Other imaging modalities such as computed tomography (CT) scan or magnetic resonance imaging (MRI) are increasingly being considered for HCC surveillance. Results from a prospective cohort study (the Prospective Intra-individual Cohort Study to Compare Gadoxetic Acid [Primovist®]-Enhanced Magnetic Resonance Image and Ultrasonography for the Surveillance of Early Stage Hepatocellular Carcinoma in Patients at High-Risk study, NCT01446666) suggested that MRI-based screening had a significantly higher sensitivity and specificity than ultrasound for early-stage HCC in highrisk patients with cirrhosis [59]. The trial performed concurrent ultrasound and MRI in 407 patients for 1.5 years, over which time 43 were diagnosed with HCC. MRI had significantly higher sensitivity for early-stage HCC detection (85.7% vs. 26.2%) as well as higher specificity (97.0% vs. 94.4%). However, the study was largely limited to patients with HBV-related cirrhosis, and these results have yet to be validated in broader patient populations including those with NAFLD cirrhosis. Other potential barriers including radiologic capacity and patient concerns such as claustrophobia may limit uptake so would need to be considered when estimating effectiveness of an MRI-based strategy. A cost-effectiveness analysis suggested an MRI-based strategy could be cost-effective in patients with annual incidence rate of HCC is >1.81% [59], but not those with lower annual incidence, such as those with NAFLD cirrhosis [2,30,31]. Instead, it may be best reserved for patient subgroups, such as those with inadequate ultrasound visualization [36].

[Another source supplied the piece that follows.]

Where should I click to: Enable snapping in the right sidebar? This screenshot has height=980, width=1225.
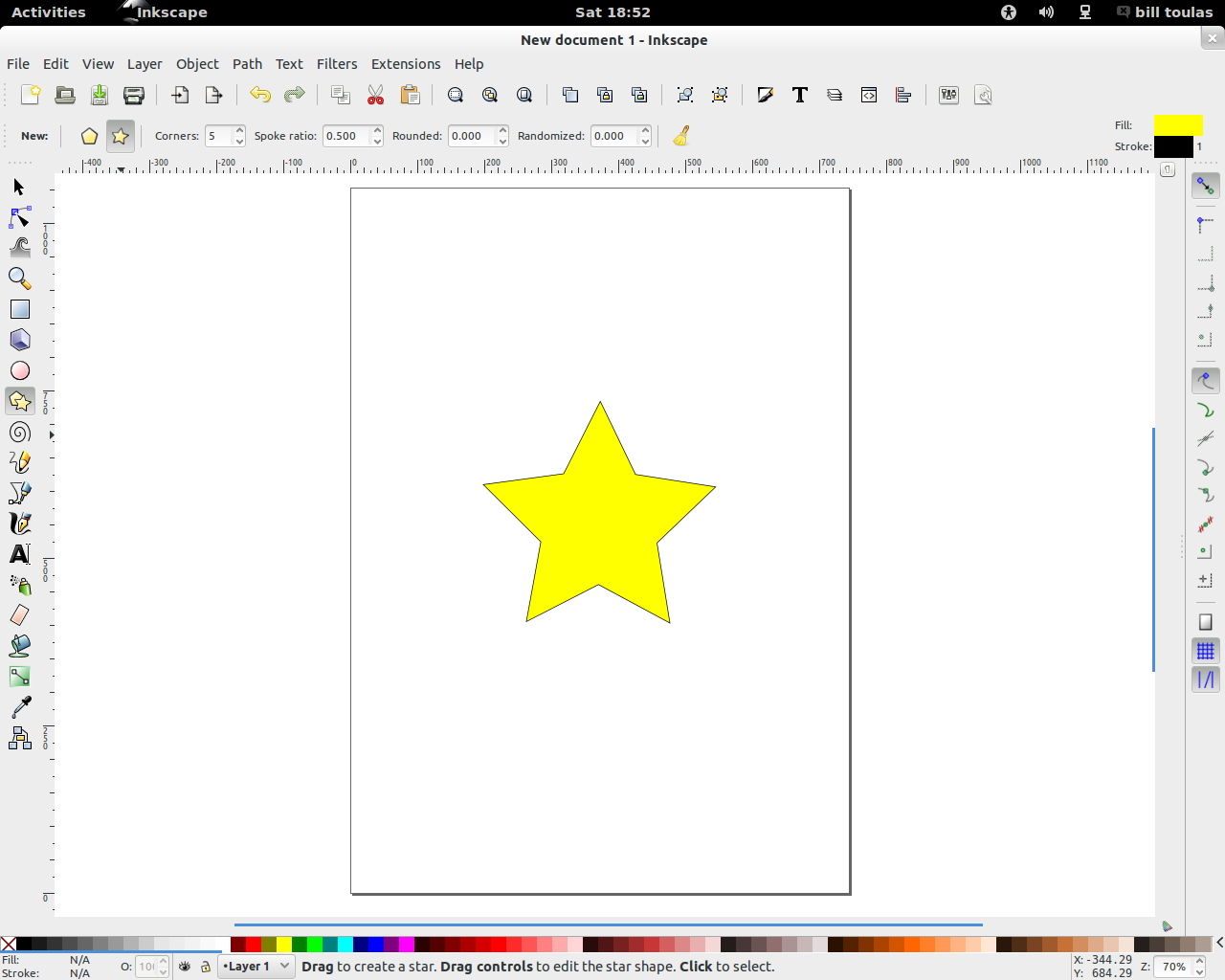(x=1205, y=185)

To address the potential concerns about cost-effectiveness, several investigators have proposed abbreviated MRI (AMRI) protocols, in which selected sequences are performed and in-scanner time is reduced from approximately 45 minutes to 15 minutes. Potential protocols include non-contrast MRI protocols, dynamic contrast-enhanced protocols, and hepatobiliary phase AMRI, with each demonstrating promising performance in case-control studies. A meta-analysis of studies examining AMRI performance reported sensitivities of 69% and 86% for HCC lesions <2 cm and those ≥2 cm, and AMRI having higher sensitivity than that of ultrasound (82% vs. 53%) [60]. A post-hoc analysis of the PRIUS study simulating AMRI by selecting MRI sequences similarly reported that AMRI had significantly higher sensitivity than that of ultrasound (86.0% vs. 27.9%, P<0.001), albeit with a higher false positive rate (4.4% vs. 3.7%) [61].

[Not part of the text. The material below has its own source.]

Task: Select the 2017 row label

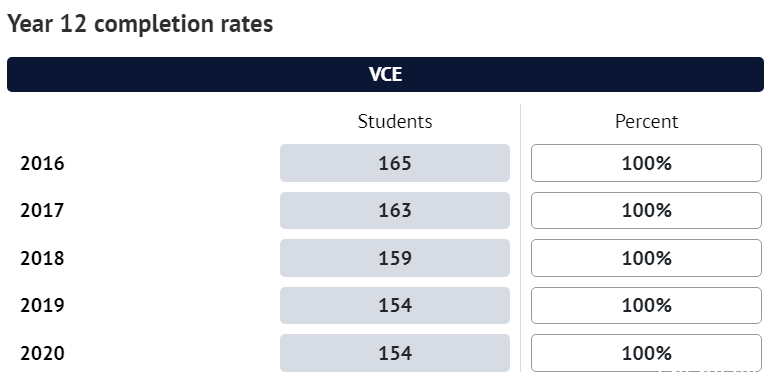Action: 42,210
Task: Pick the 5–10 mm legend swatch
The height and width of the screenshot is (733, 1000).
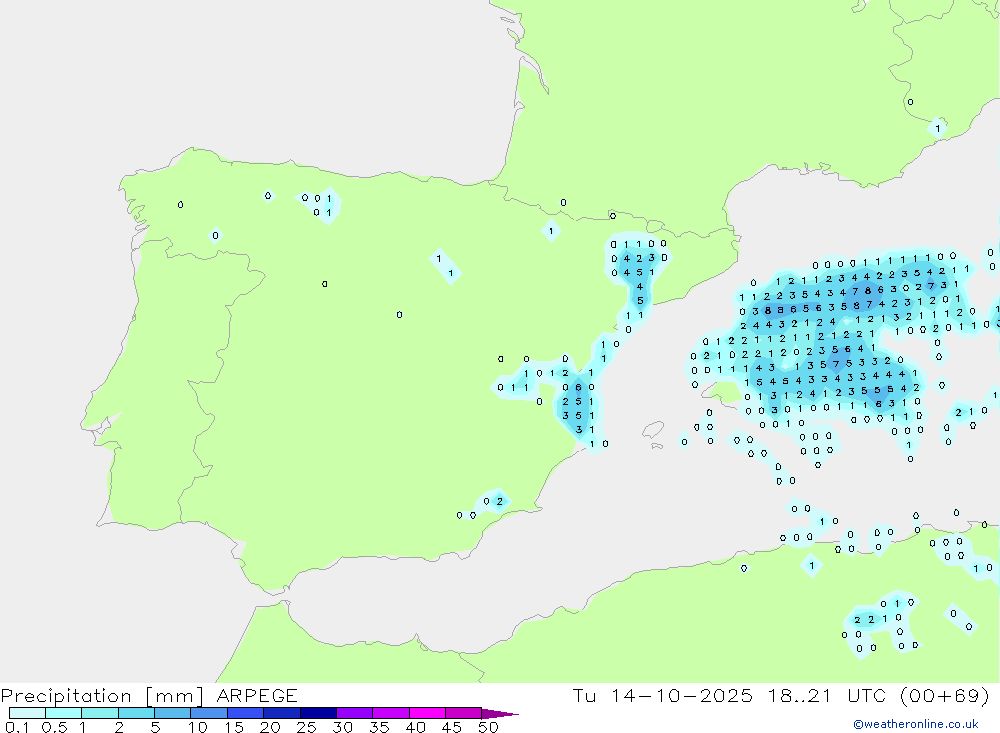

Another study, in which low dose two-phase CT (arterial phase and 3-minute delayed phase) and ultrasound were concurrently performed in a cohort of 139 patients with cirrhosis, similarly found that two-phase CT had significantly higher sensitivity for early-stage HCC (83.3% vs. 29.2%, P<0.001) and specificity (95.6% vs. 87.7%, P=0.03) compared to ultrasound-based surveillance. However, concerns regarding contrast exposure and cumulative radiation exposure may limit broader uptake as a surveillance modality [35].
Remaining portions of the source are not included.